Convert the items, starting at the line containing "Task: Click the French flag icon" and ending at the last item, into a two-column CSV with the columns "instruction" and "response". Include one row per item, and place each item's text and its answer in a separate quoted field with any line breaks replaced by spaces. Omit the pictures.

--- start INFORMATION SHOWN ---

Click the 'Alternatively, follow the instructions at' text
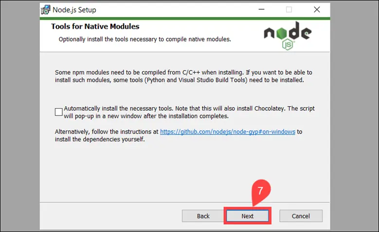Viewport: 379px width, 232px height. point(107,132)
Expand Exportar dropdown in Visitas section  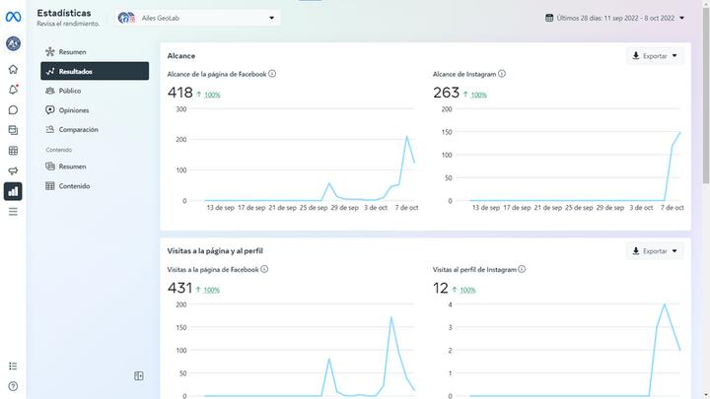pyautogui.click(x=655, y=251)
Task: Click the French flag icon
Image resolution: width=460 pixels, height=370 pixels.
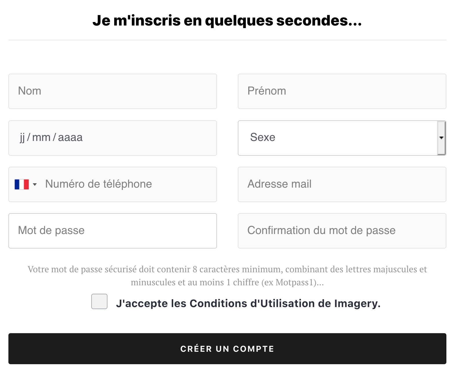Action: coord(22,184)
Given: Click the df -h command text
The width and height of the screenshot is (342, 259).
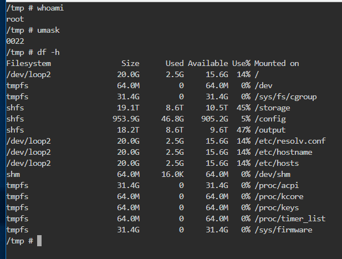Looking at the screenshot, I should 48,52.
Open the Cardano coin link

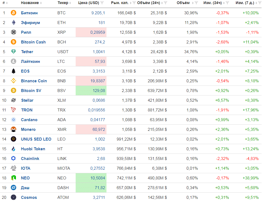tap(29, 120)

--- end INFORMATION SHOWN ---

WRITTEN RESPONSE:
instruction,response
"Task: Click the French flag icon Image resolution: width=460 pixels, height=370 pixels.","Action: coord(22,184)"
"Given: Click the df -h command text The width and height of the screenshot is (342, 259).","Looking at the screenshot, I should 48,52."
"Open the Cardano coin link","tap(29, 120)"